Bonfire Night Helps Health & Safety Hit The Headlines Again

Man reading the newsThe dangers of fireworks are relatively well-known, so it is little surprise that health and safety pops up in the headlines every November. Along with lurid tales of horrific injuries, there are also stories of ‘elf ‘n’ safety’ intended to mock overly-cautious organisations.

This year the unfortunate recipient of this elf ‘n’ safety attention is Portsmouth City Council who have taken the unusual decision of axing the bonfire from their Bonfire Night celebrations. According to a spokesperson from the council, insuring the event will cost £4600 – on top of the £20,000 they have already spent on fireworks.

Along with the charges for clearing up after the event, much of the additional cost is believed to be to do with implementing health and safety requirements and extra insurance costs. Suggested improvements included securing the area around the bonfire, buying ‘clean’ wood that could be verified as free from harmful chemicals, and even re-seeding grass that was destroyed during the blaze.

Unable to afford the extra £4600, the Council has decided to simply carry on without a bonfire. And as may be expected from papers that need to sell more copies, criticising Portsmouth City Council’s decision is a populist move.

Written instruction 1: List every improvement the Bonfire Night article says was suggested for the event.
Written instruction 2:
Answer these questions from the Bonfire Night article:
(a) In which month does health and safety show up in the headlines each year?
(b) What would insuring Portsmouth's event cost?
(c) How much had the council already spent on fireworks?
Written instruction 3: Continue the Bonfire Night article from the point where it ends.
The data that comes next has no connection to the Bonfire Night article.

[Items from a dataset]
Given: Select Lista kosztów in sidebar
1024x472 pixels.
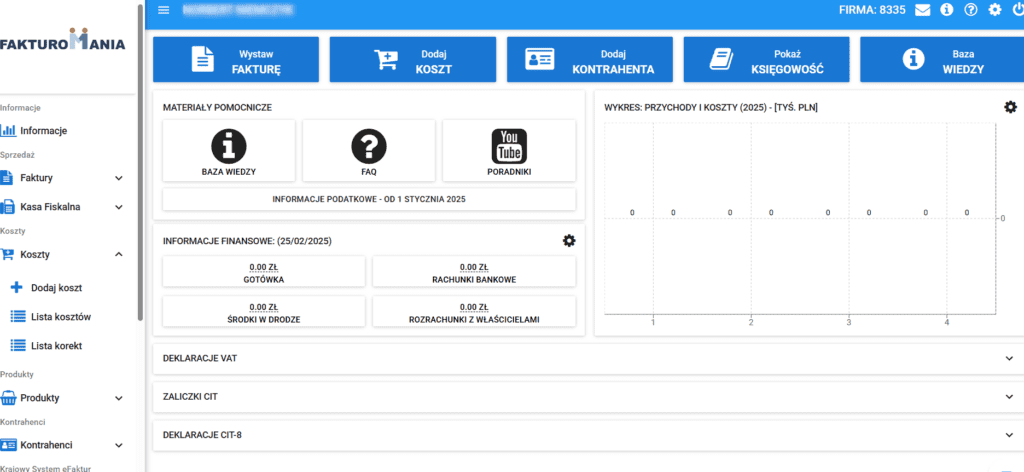Looking at the screenshot, I should (x=60, y=317).
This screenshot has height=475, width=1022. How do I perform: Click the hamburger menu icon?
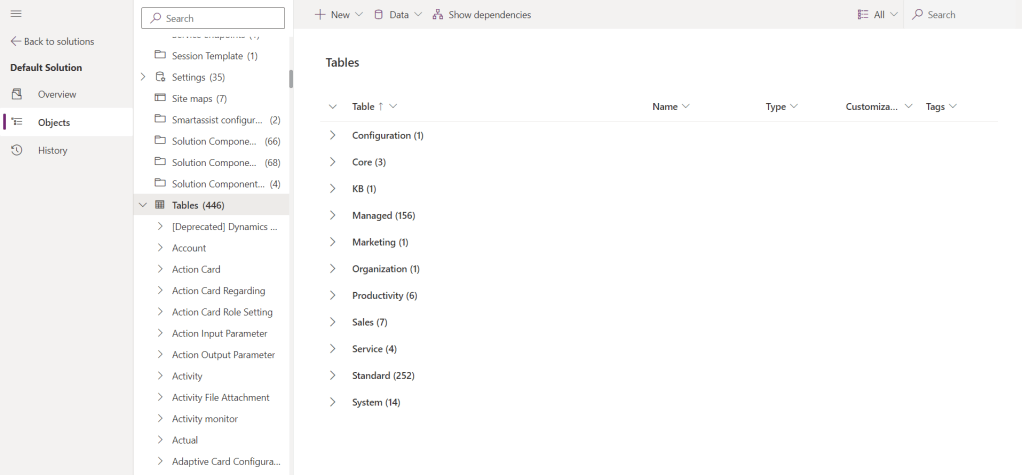click(x=16, y=13)
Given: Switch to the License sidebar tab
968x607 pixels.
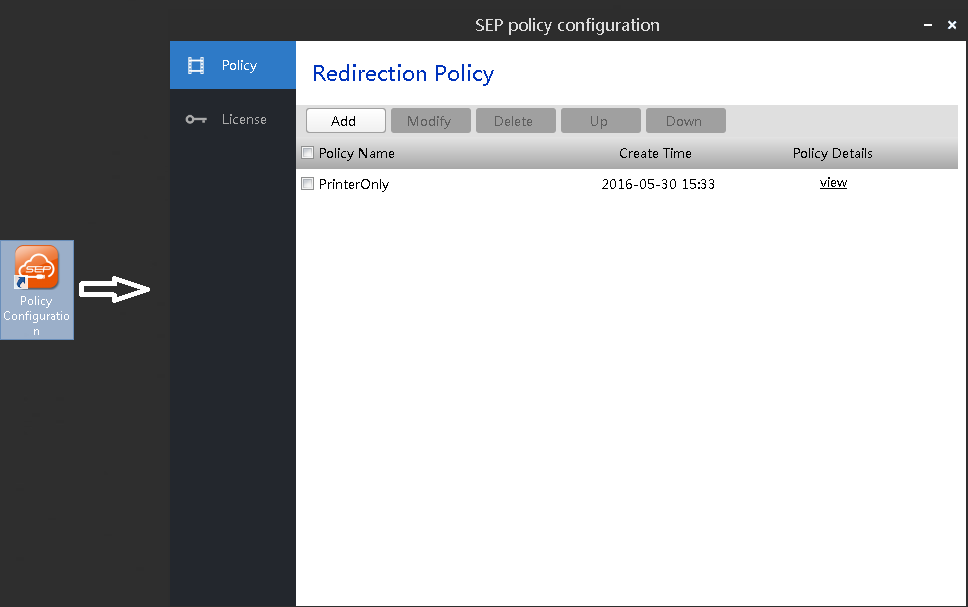Looking at the screenshot, I should pyautogui.click(x=233, y=119).
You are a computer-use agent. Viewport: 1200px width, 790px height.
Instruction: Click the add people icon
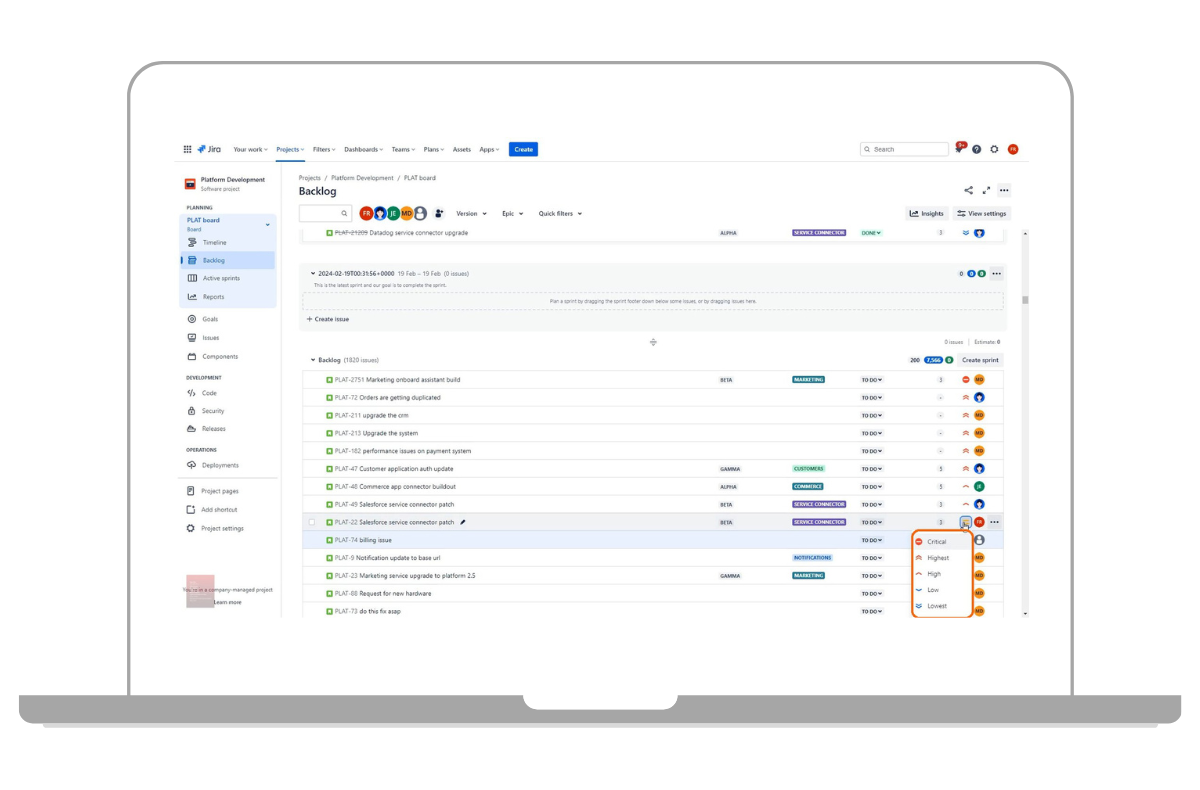(x=438, y=213)
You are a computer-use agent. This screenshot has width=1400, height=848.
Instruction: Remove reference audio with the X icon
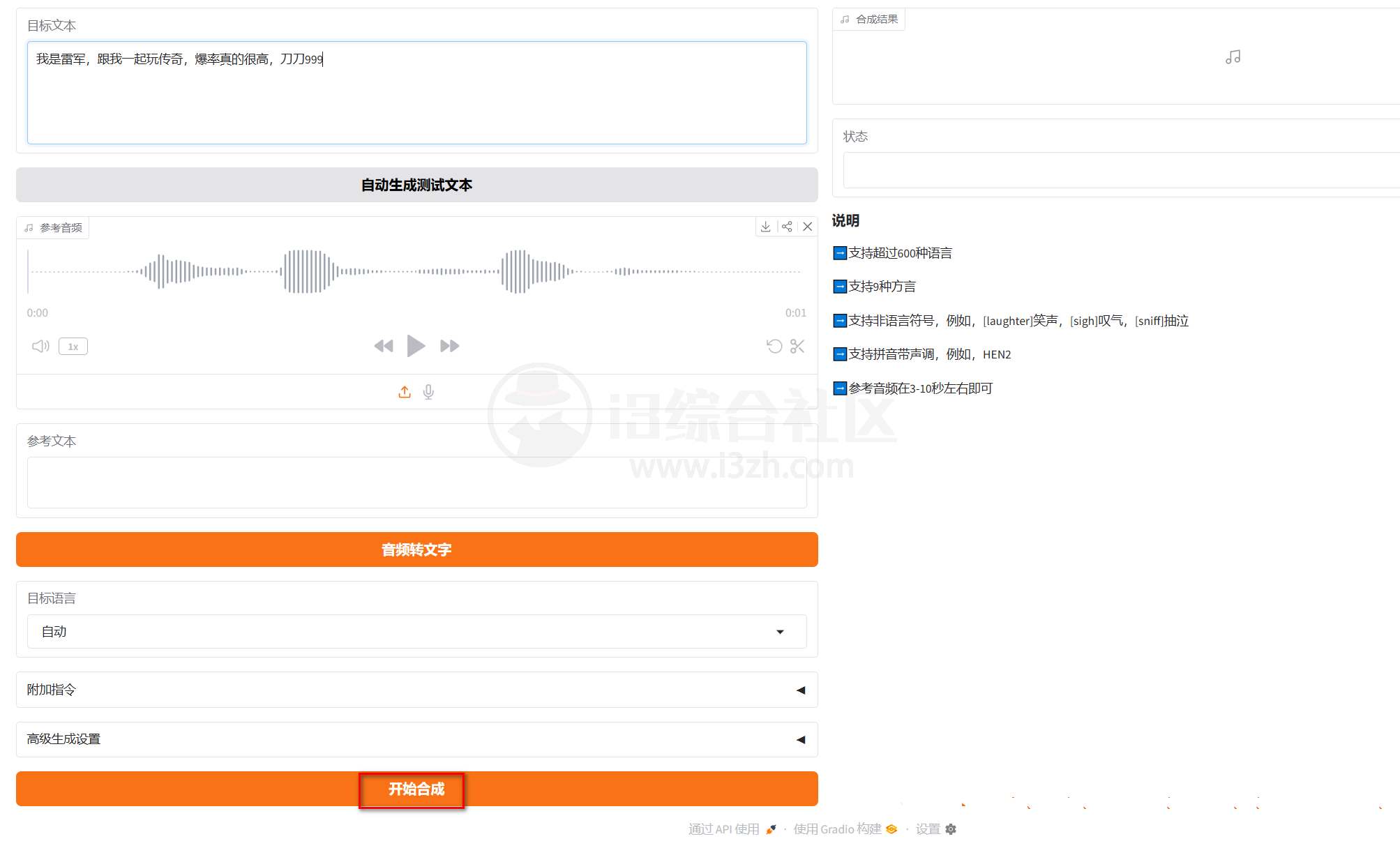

Task response 1:
- Securing the area around the bonfire
- Buying "clean" wood that could be verified as free from harmful chemicals
- Re-seeding grass that was destroyed during the blaze

Task response 2:
(a) November
(b) £4600
(c) £20,000

Task response 3:
Not an isolated incident

Bonfire Night celebrations are often called off with short notice due to public safety concerns. An event was cancelled in Littlehampton last year after high winds added an element of unpredictability to proceedings that could have endangered public safety. Similarly an event in Peterlee was cancelled back in May because of concerns about heavy traffic and the risk it posed to local people.

Slightly further back in time, a Bonfire Event organised by Birmingham City Council went ahead in 2010 without a bonfire because of the costs associated. The Council estimated they had cut the cost of staging the fireworks show by 50%, as a direct result. Unusually this event was not dogged by elf ‘n’ safety accusations at the time.

When the unpopular decision is the right decision

Portsmouth City Council could have chosen to go ahead with a bonfire without upgrading their insurance coverage, or implementing some of the health and safety recommendations required to keep costs down. Such a move may not, at first glance, be illegal, but there would always be an element of risk to the public and any employees working at the event.

In keeping with best practice, the council has completed a risk assessment and identified significant hazards that cannot be ignored. Hence the unpopular decision to cancel the bonfire.

Businesses face similar dilemmas on a regular basis, balancing risk with reward. The fear of being accused of elf ‘n’ safety-type decision-making cannot be an influencing factor when safeguarding employee welfare. Critical headlines may damage your reputation momentarily, but the injury or death of a person caused by negligence will destroy it.

Wherever there is a decision to be made between budget savings and safety, the only responsible choice is to err on the side of caution.

Over to you – has your business ever faced ‘elf ‘n’ safety’ accusations as a result of doing the right thing?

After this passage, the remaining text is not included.